#18 Entre verbos - Mais um relatório

segunda-feira, outubro 28, 2013



       Eu odiei a chuva. Odiei os olhos, o sorriso, os parenteses e todas as coisas que eu aceitei fazer. Que eu aceitei escrever. Porque não é só o vento que me machuca. A chuva, talvez, queira fazer o mesmo agora, eu suponho. Talvez, ela prefira virar um vento qualquer do que continuar sendo a chuva que sempre foi. Porque, ela prefere dizer algumas coisas secas, do que proferir algumas mais quentes.

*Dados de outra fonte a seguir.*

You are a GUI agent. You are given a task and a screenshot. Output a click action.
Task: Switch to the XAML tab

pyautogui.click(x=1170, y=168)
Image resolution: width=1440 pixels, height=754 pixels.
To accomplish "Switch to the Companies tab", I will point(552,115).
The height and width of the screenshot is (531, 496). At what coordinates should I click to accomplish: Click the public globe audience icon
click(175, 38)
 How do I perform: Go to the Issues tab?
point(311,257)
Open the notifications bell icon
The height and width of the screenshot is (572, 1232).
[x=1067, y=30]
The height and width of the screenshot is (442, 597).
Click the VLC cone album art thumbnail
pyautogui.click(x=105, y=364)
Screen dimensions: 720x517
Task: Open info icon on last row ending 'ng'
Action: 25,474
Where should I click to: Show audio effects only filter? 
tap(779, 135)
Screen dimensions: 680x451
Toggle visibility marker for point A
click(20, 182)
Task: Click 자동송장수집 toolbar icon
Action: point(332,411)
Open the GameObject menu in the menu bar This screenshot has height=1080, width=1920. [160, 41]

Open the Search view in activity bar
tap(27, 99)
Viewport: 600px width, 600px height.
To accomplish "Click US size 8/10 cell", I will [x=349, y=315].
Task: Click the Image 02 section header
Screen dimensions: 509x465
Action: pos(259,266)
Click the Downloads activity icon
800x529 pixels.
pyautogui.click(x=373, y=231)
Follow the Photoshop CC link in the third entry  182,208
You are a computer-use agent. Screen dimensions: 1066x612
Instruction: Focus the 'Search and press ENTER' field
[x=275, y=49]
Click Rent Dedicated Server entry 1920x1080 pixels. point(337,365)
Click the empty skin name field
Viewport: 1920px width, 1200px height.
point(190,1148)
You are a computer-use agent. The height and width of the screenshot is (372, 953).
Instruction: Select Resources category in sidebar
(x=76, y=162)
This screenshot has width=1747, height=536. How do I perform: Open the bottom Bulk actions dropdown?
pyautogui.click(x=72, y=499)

       E eu não entendo, realmente não entendo. Por favor, se for só para brincar, só para me prender dentro de casa, sem um guarda-chuva, senhora chuva, me avise. Porque, com o vento eu não preciso de um guarda-chuva - algo para me proteger -, e eu posso sair de casa. Mas existe certo gosto em ficar em casa, e assistir você passar. Sabe, a insegurança, o guarda-chuva, e aquelas tantas coincidências que encontramos. Existe gosto em contar até três. Mas, hoje, você me fez perder parte disso.

       Eu repito que eu não entendo. Porque... Eu não tenho o direito de dizer isso. Eu não tenho o direito de dizer nenhuma dessas coisas. Mas, eu não sei o que se passou dentro da sua cabeça. E, céus, precisava agir assim? Tão sem pudor, sem pena, ou piedade, ou qualquer outra coisa que se passasse dentro do coração. Eu pedi para você fazer um pedido. É tolice, clichê, ingenuidade, em dizer que eu pedi a chuva? E a chuva me colocou em segundo plano, em segunda escolha, no segundo lugar na lista de "coisas que eu mais quero."

        É um problema isso, doutor - eu digo olhando para o médico invisível em minha frente, que faz um relatório tão rápido, tão distraído, que eu me sinto falando sozinha. Eu ergo meus olhos, e o cutuco na altura na bochecha.- porque segundo lugar? Porque uma medalha de prata? Porque isso, enquanto eu juntei para ele algumas páginas, letras, horas, minhas melhores canetas, e melhores sorrisos, risos, planos, promessas, olhares, e aquela cara que ele adora, ou aquele chamado baixo? Eu não entendo, doutor.

      Sabe... O doutor jogou o relatório dele fora, abriu a porta e saiu. Talvez,  ele estivesse cansado demais para ouvidor qualquer coisa. Um trabalho estressante em suponho. Eu seria apenas mais uma tese dele, e o meu problema não serviu suficientemente.

      Ele pediu desculpas. O doutor. Disse que se importa. Mas saiu. Falou que ia voltar. Não voltou, ainda. Talvez volte. Talvez não. Talvez pegue o relatório do lixo e recomece a escrever apenas porque encontrou certo charme em escrever sobre mim. Ou desenhar sobre mim. Porque, talvez, o charme daquilo tudo foi apenas curiosidade da chuva, e do doutor.

      Porque nada nem ninguém. Nada nem ninguém, nada nem ninguém. Mas, ninguém acabou de se tornar você. Sabe. E me perdoe por ter falado isso tudo. Desculpa Doutor, mas você poderia, só, assim, por acaso, pegar o meu relatório de volta?